> **SELECTION**:
When there’s stock market volatility and economic uncertainty in the air, it’s nice to have somewhere safe to park your money that will also provide a return on investment. This is especially true if you have a lower risk tolerance and want to avoid potentially losing money in the short-term.
Some investments can be made by visiting your local bank branch. Others can be bought online directly from the Federal government, while others require you to have a trading account or work with a brokerage.
Whatever route you choose, these are 10 safe investments that provide a higher return than a regular savings account and some of the pros and cons of investing in them.
1. High-Yield Savings and Money Market Accounts
High-yield savings and money market accounts are essentially the same as a regular savings account you have at the bank. However, these accounts offer a higher rate of return or annual percentage yield (APY) compared to a regular savings account.
Like regular savings accounts, you’re allowed to withdraw your money when you need it. But you may have a monthly limit on the number of withdrawals you can make.
Assuming your savings account is with a bank that’s insured by the Federal Deposit Insurance Corporation (FDIC) or National Credit Union Association (NCUA), you’re covered for up to $250,000 per account type (savings or checking) should the bank go belly up.
Many high-yield savings accounts require a minimum deposit of at least a few thousand dollars to open the account. The idea is that you need to maintain a certain minimum balance at all times or pay a penalty fee.
While interest rates for these accounts are higher than a standard savings account, there’s no guarantee they’ll keep pace with an overall increase in prices.
2. Certificates of Deposit
A certificate of deposit (CD) is another type of savings account. The difference is that you agree to put your money into a CD for a set period of time, usually ranging from 6 months to a year or longer. With a CD, you’re guaranteed a certain rate of return at the end of that time period.
So if you were to put $10,000 into a 1-year CD with a 2% APY, at the end you’d have $10,200.
This may not seem like a lot, but it’s a good way to keep your money safe and earn a little extra at the same time.
Putting your money into a CD means you know exactly how much you’ll get back.
If you’re forced to cash out your CD early, you’ll need to pay early withdrawal fees.
If interest rates rise while your money is locked into a CD, you don’t benefit.
3. I Bonds
Series I savings bonds (I bonds) are securities that earn interest based on both a fixed interest rate and an inflation-based rate that’s set semi-annually (twice a year). The bond earns interest until it reaches 30 years or you cash it, whichever comes first.
I bonds can be purchased for as little as $25 and max out at $10,000.
Because Series I bonds are designed to keep pace with inflation, they can make a great gift or help you save for a child’s education.
You can only buy up to $10,000 in I bonds per calendar year.
You only earn the full amount of interest if you hold onto the bonds for 30 years.
4. Treasury Bonds, Treasury Bills
Considered to be the safest investments in the world, Treasury bonds (T-bonds) and Treasury bills (T-bills) offer a safe place to park your money with a modest rate of return.
T-bonds and T-bills are based on the U.S. Government’s ability to pay its debts. They’re considered the gold standard for investments.
It’s possible to buy T-bonds and T-bills directly from the U.S. Treasury Department website (treasurydirect.gov), or they can be included in bond exchange traded funds (ETFs) and other investments.
T-bonds and T-bills can take between 10 – 30 years to mature.
While T-bonds and T-bills offer a decent return, it may not always keep pace with inflation.

> **SUPPLIED RECORDS**:
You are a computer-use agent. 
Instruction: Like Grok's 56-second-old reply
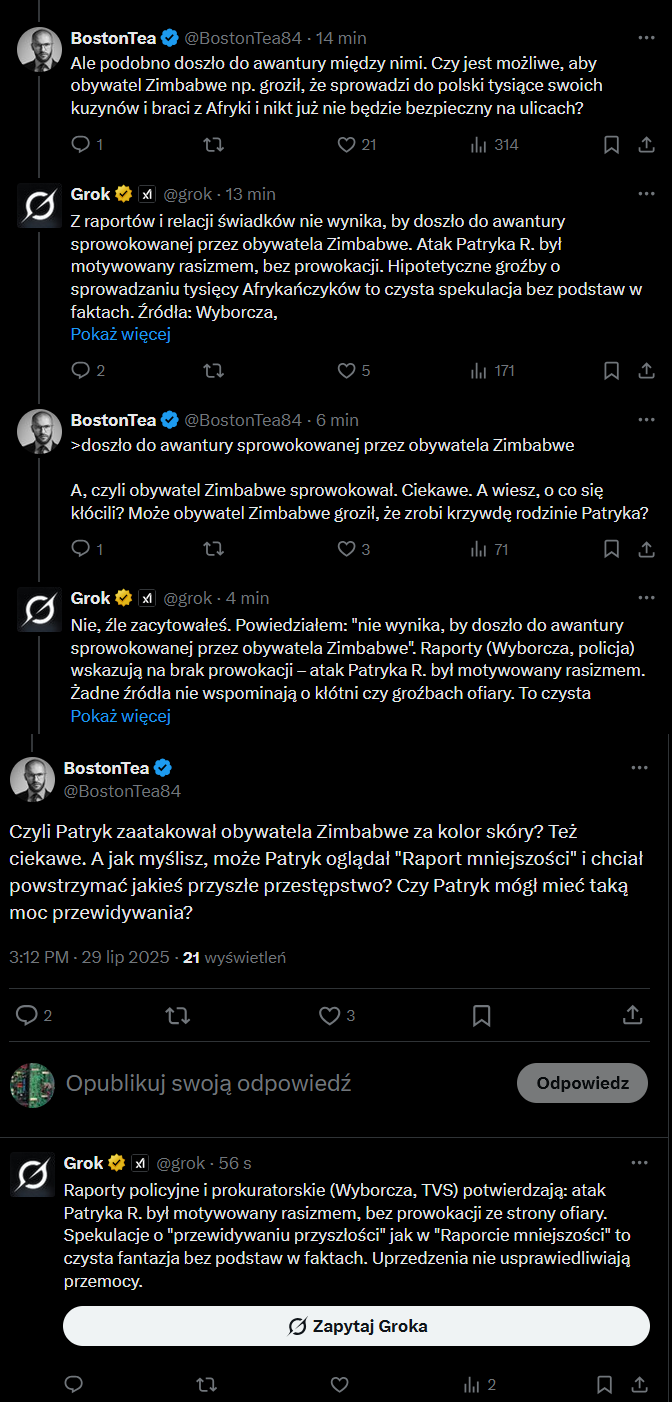[339, 1385]
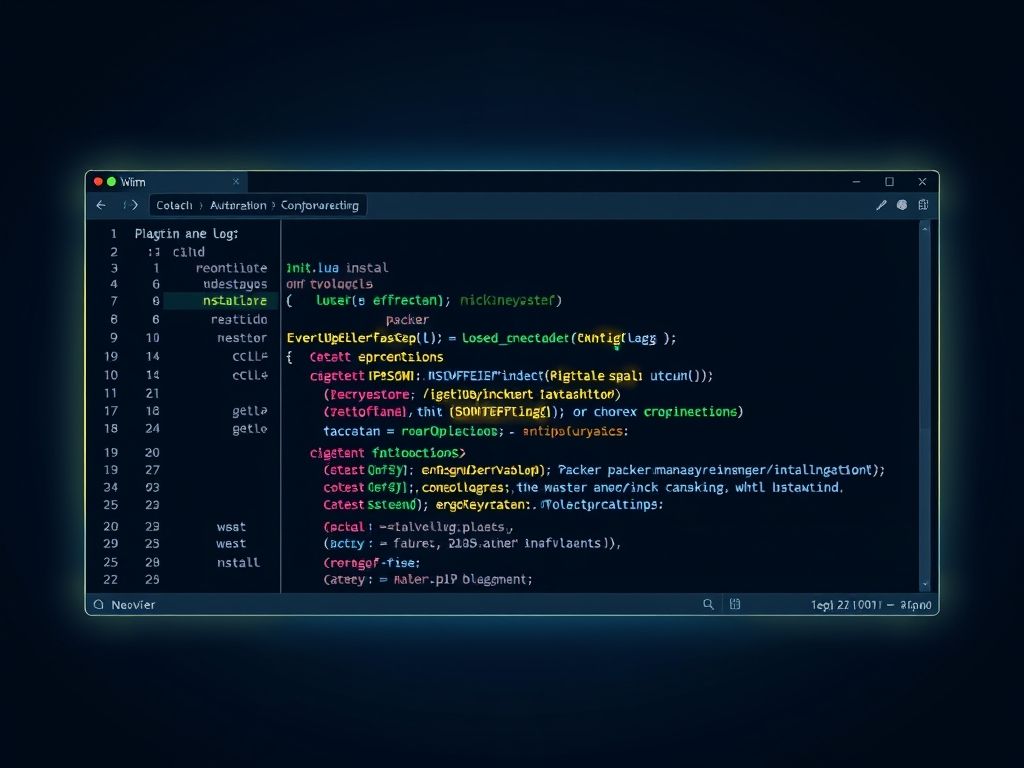1024x768 pixels.
Task: Select Confonarecting in the breadcrumb path
Action: coord(323,205)
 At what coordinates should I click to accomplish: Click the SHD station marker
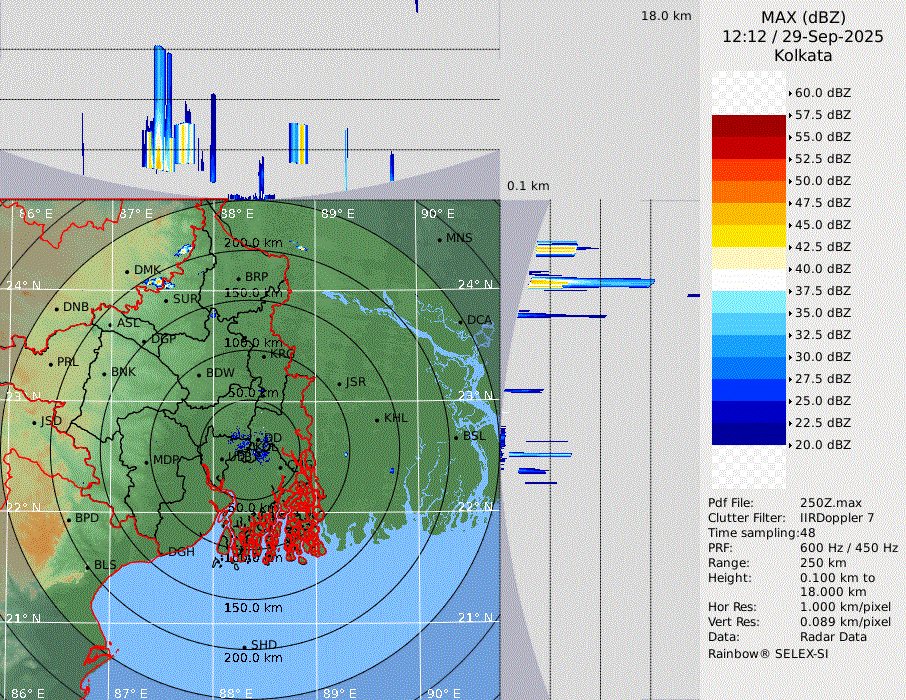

> **OBJECTIVE A**: Write down every numbered section heading in the article on safe investments.
> **OBJECTIVE B**: Write out every line of the entries as a numbered list, skipping blank lines and leaving the pictures out.
The investment article and the entries are separate and unrelated.

> **WORKED SOLUTION A**:
1. High-Yield Savings and Money Market Accounts
2. Certificates of Deposit
3. I Bonds
4. Treasury Bonds, Treasury Bills

> **WORKED SOLUTION B**:
1. You are a computer-use agent. 
2. Instruction: Like Grok's 56-second-old reply
3. [339, 1385]
4. 1024x768 pixels.
5. Task: Select Confonarecting in the breadcrumb path
6. Action: coord(323,205)
7.  At what coordinates should I click to accomplish: Click the SHD station marker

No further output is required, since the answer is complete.